Leading up to the weekend of events,  the VB Strong Center will continue to offer services for smaller groups or individuals, said Rosanne Foggin, the center’s director.

The center, created with the help of Sentara Healthcare, opened after the shooting to help people navigate mental health resources and access victim services. In April, the center moved some activities online, like Zumba for kids, yoga and informational sessions about trauma and anxiety.

“It’s allowed people who previously couldn’t … to participate where they couldn’t before,” she said. “We are a strong community regardless of our ability to be physically together."

So even though any remembrance events will be virtual, Foggin said it’s still effective and serves a purpose.

Each person deals with trauma differently, but taking away an opportunity to be physically with other people can be stressful, said Laura Wilson, a psychology professor at the University of Mary Washington in Fredericksburg.

Wilson is from Portsmouth, but had no personal ties to the Virginia Beach shooting. She studies the impact of trauma and has looked specifically at how big events, like mass shootings or natural disasters, impact people and communities.

Wilson said changing or canceling events might feel especially difficult because it’s caused by another major stressor, a pandemic.

“As you start to put additional stressors on people that are already struggling, that’s only going to further impact their mental health issues,” she said.

Memorial and remembrance events can help people recover from mass trauma, or any traumatic event, because they provide connection for people who experienced it, Wilson said.

They can also create meaning around a loss – like someone planning their own memorial event or helping with one. Having to change those events can derail recovery, Wilson said.

Events to mark one year since the shooting may go on, but there are other changes the city wanted to make that are on hold because finances have changed during the COVID-19 outbreak.

Virginia Beach  anticipates losing $67 million in revenue – mostly from lower restaurant and hotel taxes – so city staff decided on several things to make up for that: No pay raises for city employees, reducing the scope and price of some previously approved projects and deferring or scrapping new initiatives.

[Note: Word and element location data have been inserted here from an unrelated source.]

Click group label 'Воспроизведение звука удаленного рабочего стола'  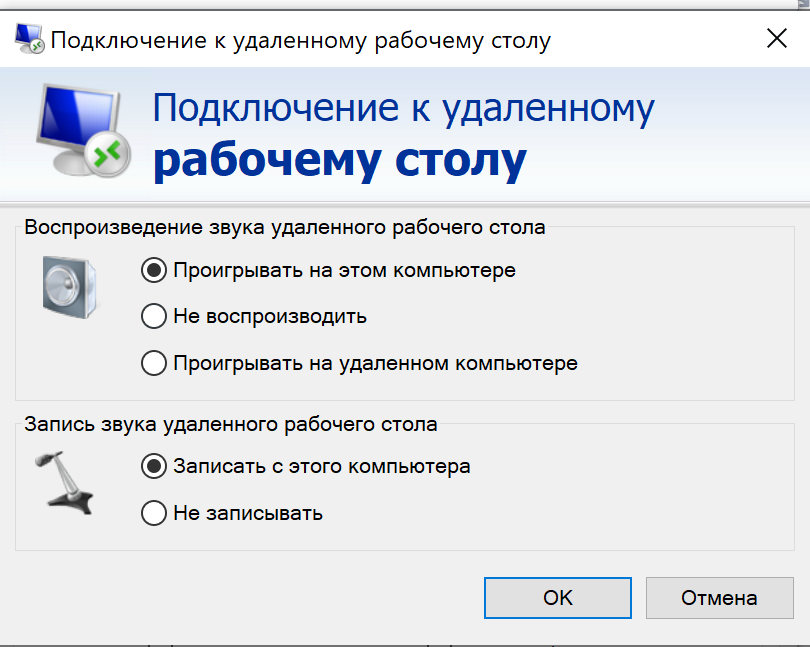(x=285, y=227)
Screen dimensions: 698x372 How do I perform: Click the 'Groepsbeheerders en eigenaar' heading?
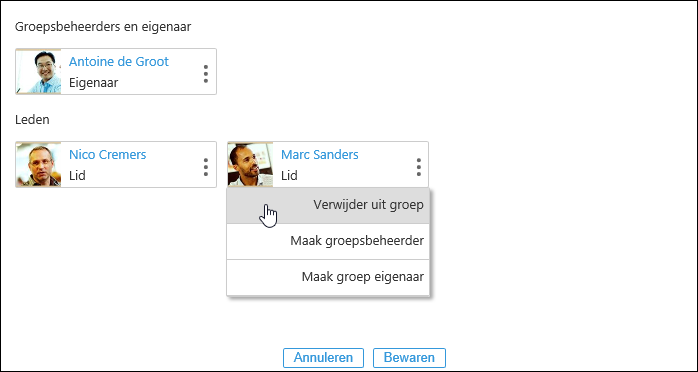click(103, 27)
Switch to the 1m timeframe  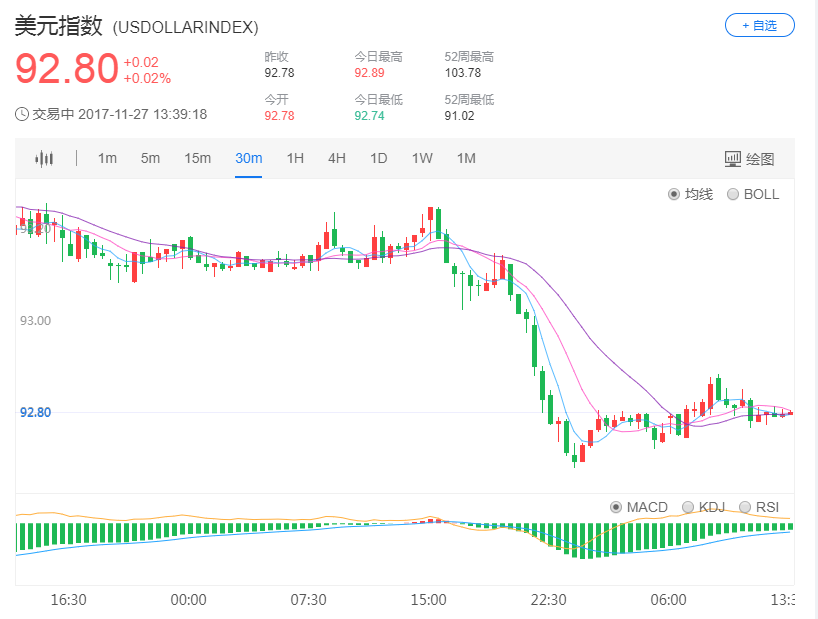click(107, 158)
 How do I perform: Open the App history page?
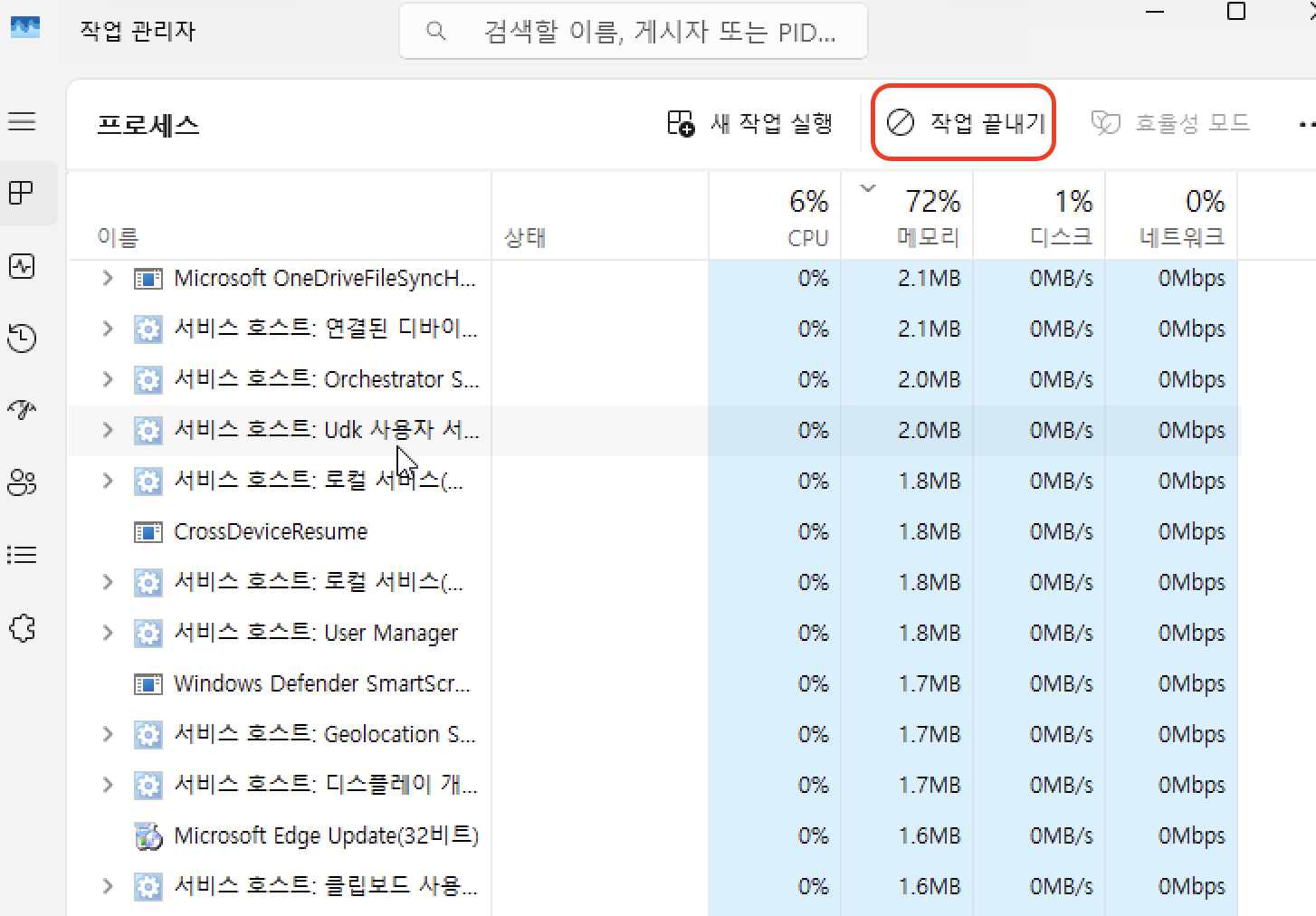pos(22,339)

Leahy proposed deferring $2.5 million worth of security updates, including a 24-hour monitoring system and emergency alert buttons. Those were recommendations made after the shooting by an independent consulting firm.

City leaders promised employees who worked in Building 2 at the time of the shooting they wouldn’t have to return to the building.  Reconstruction of the building, which was scheduled for several years later, was moved up to begin this summer.

Funding for it is still possible with the help of bonds.

It will cost $83 million and is scheduled to be complete by 2023.